In my nine years of married life, I have learnt the following nine golden rules that are the key to any successful marriage. While some are specific to my personal relationship with my spouse, I feel the themes are general and valid for most marriages.
- This is the single most important relationship –and we should treat it as such. Our marriage is more important than the relationship we share with all others, be it our friends, co-workers, family or even children. As our children understand this, it actually goes to increase their own security. This relationship will most likely be the longest relationship of our lives and has to be top most priority. The spouse needs to remain the centre of the universe, even though temporary deviations may occur. It always helps to appear united outside (no matter what your internal differences are). Arguments or showing your spouse down in front of an audience, even when in jest, may inadvertently affect the relationship adversely.
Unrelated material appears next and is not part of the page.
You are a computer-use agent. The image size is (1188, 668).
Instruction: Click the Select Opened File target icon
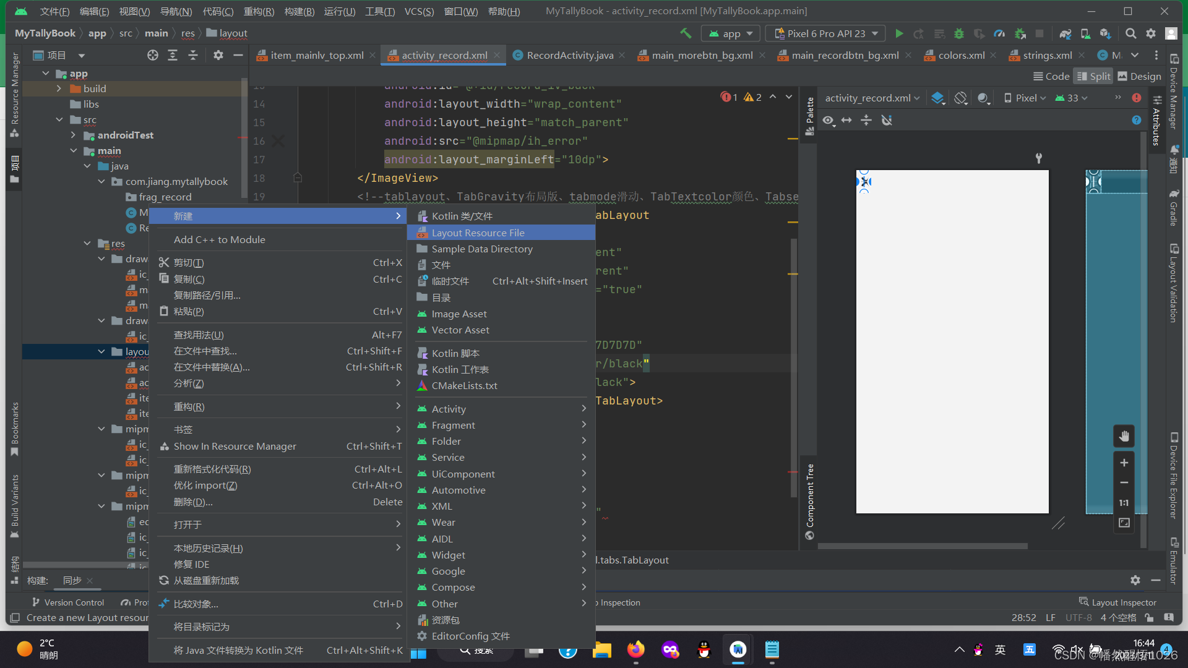point(153,56)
- Compromise is necessary –My husband and I come from different backgrounds and cultures (He’s a Tamilian and I’m a Punjabi). Our families have lots in common in terms of core values, but there are plenty of differing opinions as well. That shapes the way we structure our time, our communication style, hobbies etc. It’s not a matter of who / what is the right way. It’s about meeting somewhere in the middle. We have consciously tried not to change the other person but worked through the differences. He liked staying at home over weekends to relax after a stressful week at work and I craved to go and eat out having eaten at home all week. In the initial years of marriage it was a potential pressure point but we have worked through that to reach a stage where we stay at home one day of the weekend but make it a point to try a new restaurant on the other day.
- Disagree respectfully –It is only natural to disagree with your spouse. The “happily ever after” ending happens only in fairy tales. Married couples do not have to agree every single time to avoid a fight. Instead of arguing or becoming frustrated, calmly discuss the matter. Give each other a chance to speak. Keep in mind the discussion should never lead to lack of respect. Also, don’t take your fights to bed – no fight or argument is worth losing your sleep over. Sort it out before you go to bed. Remember in this relationship there should be no room for ego. You have lost much more the moment you think you have won a domestic argument against your spouse.
- Balance between individual and together activities is hugely valuable – There are things I enjoy that my husband isn’t really interested in (like a shopping spree at the mall) and vice versa (like following a tennis grand slam). We relish these activities on our own or with friends that share our interest, and we are supportive of each other taking time out for those things regularly. But we also share common interests/hobbies (like watching movies together) and have found a way to balance alone time with together time.
- We are only human! – We’re not perfect, nor should we expect perfection of ourselves or our spouse. Marriage requires patience, encouragement and forgiveness. Holding onto grudges is counterproductive. There have been times when I have made his meals super salty and he has at times given away a magazine I haven’t read! But we move on.
- Communication is the key –I used to expect my husband to read my mind and thankfully I learnt (a few years into our relationship) that expecting him to just “get me” all the time is completely ridiculous. Sometimes I have to literally spell things out to him – This is how I feel and why I feel that way. Men tend to be much more straight-forward and women tend to go all over the place in how they express things. We now understand and respect each other’s communication style. I’ve encouraged him to open up more and he’s rubbed off on me in a way that I’m better about telling him exactly what I want. From the time we met, he has been wonderful at making me feel special and pamper me on special days. He used to put in effort and get the most beautiful flowers. After the first few times I had to let him know that I don’t like flowers much. They don’t last long and I feel sad when I have to throw away something that was brought so lovingly. He understood and now I get the best gifts which he realizes I need and enjoy!
- Understanding each other’s unique style is extraordinarily helpful –My husband expresses his love every single day either verbally with expressions of gratitude and praise, or simple gestures like getting me something I’m craving. My love language is more grand and larger than life by giving him expensive gifts, celebrating every occasion or planning a lavish meal. We now understand these and sometimes switch roles to make each other happy. This awareness of knowing what matters to the spouse helps in strengthening the bond further.
- Sharing the responsibilities –My husband and I divide all household and child related chores. We do many of them together and for others take turns. This helps us do the mundane household tasks without boredom setting in. We rarely fight over whose job it is. We appreciate each other’s contribution each day and grab opportunities to express the same. For example, after every meal at home my husband thanks me and now our son has picked up this habit as well. As reciprocation, I thank my husband for every meal outside home.
- Love conquers all situations –Be generous with love when it comes to your spouse. Just because you both know you love each other does not mean you can’t say it. Say those three words as often as you can – when departing for work, before heading to bed or texting “I love you” in the middle of the day. Date nights or special outings are equally important where you get away from regular routine and just spend quality time with each other.
As they say, marriages may be made in heaven but they have to be made to work on earth. That requires perseverance.
I would love to hear if you have more such rules to add to the list based on your experience.